Heroes of the Storm, which Blizzard calls a "hero brawler", is Blizzard's response to the rapid ascent of Multiplayer Online Battle Arenas (MOBAs). League of Legends, the most popular MOBA, earned creators Riot Games $1.6 billion in 2015. The same year, The International, the annual contest for elite Dota 2 players, offered a prize pot of more than $18m.

"E-sports used to be this niche thing," said Morhaime. "We knew it was really cool, but outside of a very narrow audience you really didn't get a lot of exposure. In the last couple of years that's really shifted, and now you have big players in the world of traditional sports really taking notice."

Equally key to Blizzard's success has been building on the vast lore of its Warcraft and Starcraft series. In June, Universal is releasing a Warcraft film directed by Duncan Jones. In November, in a move out of the Marvel playbook, Blizzard and its sister company Activision formed a film production arm, Activision Blizzard Studios.

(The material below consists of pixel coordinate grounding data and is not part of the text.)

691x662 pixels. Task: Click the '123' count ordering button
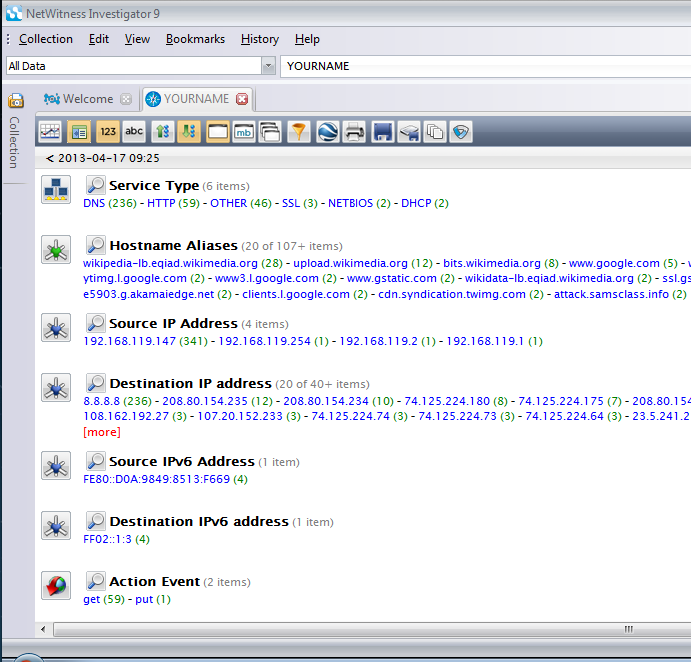pyautogui.click(x=108, y=131)
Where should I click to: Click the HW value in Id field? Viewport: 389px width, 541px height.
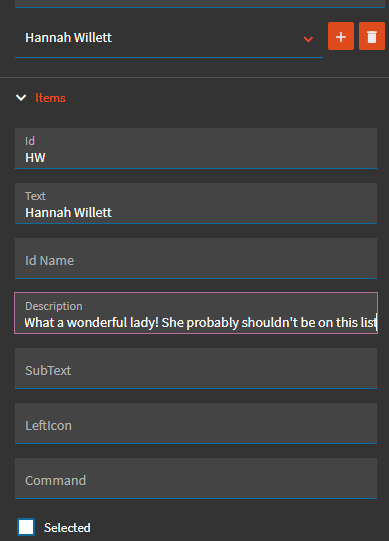pos(35,158)
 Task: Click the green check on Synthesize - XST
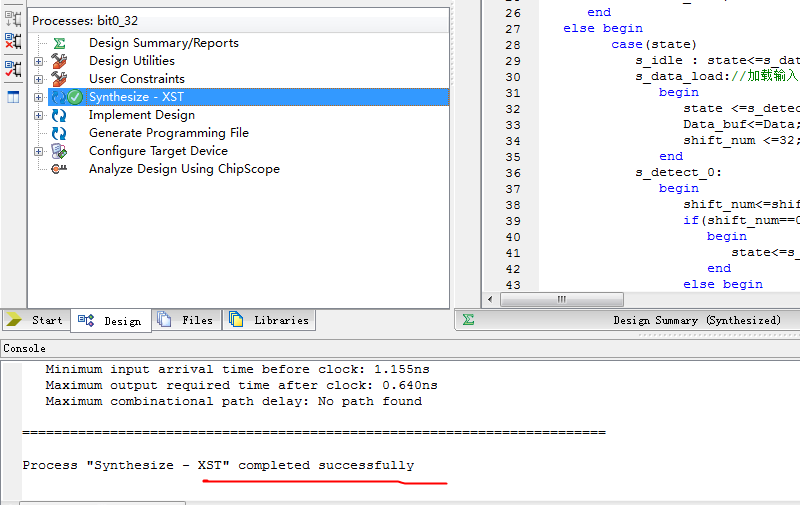point(75,97)
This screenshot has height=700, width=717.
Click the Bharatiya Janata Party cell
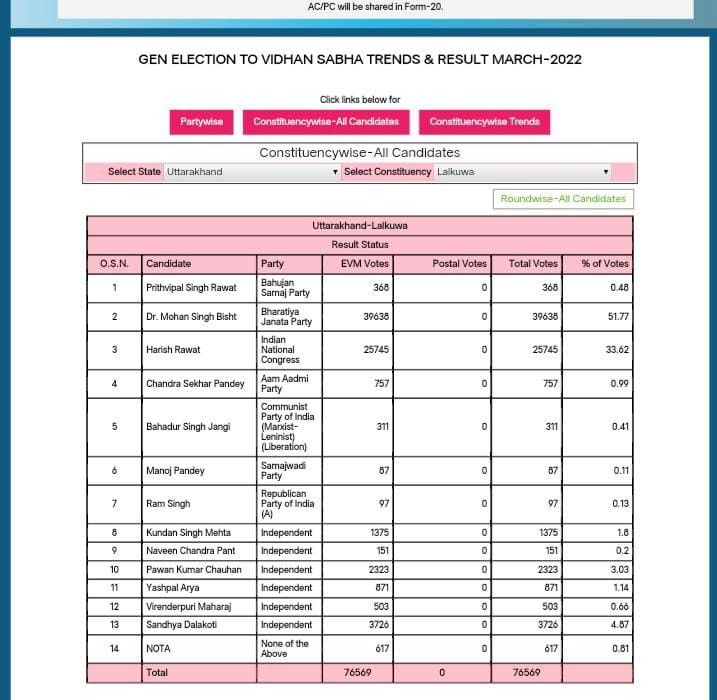point(286,317)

"The vision is to be able to take our IP and create film and television content and still maintain control over the rate, pace, and partners that we’re working with to accomplish that," continued Morhaime.

But its big bet is Overwatch. The title, released on 24 May, is the studio's first major game for more than a decade to break from the setting and characters of World of Warcraft, Starcraft and Diablo. A cartoonish first-person shooter, Overwatch pits teams of six against each other.

The characters have varied but carefully balanced abilities - from healing to time travel. Like Hearthstone, Overwatch has been designed to maximise enjoyment not just for players, but for viewers - demonstrated by its "spectator mode", a set of tools and camera angles designed to make watching the game as exciting as playing it.

The game is expected to be the biggest draw at Blizzcon, the company’s annual e-sports tournament, in November.

As for Morhaime, he's playing Overwatch in preparation. Overwatch is available for PC, PlayStation 4 and Xbox One. Warcraft is out on 3 June.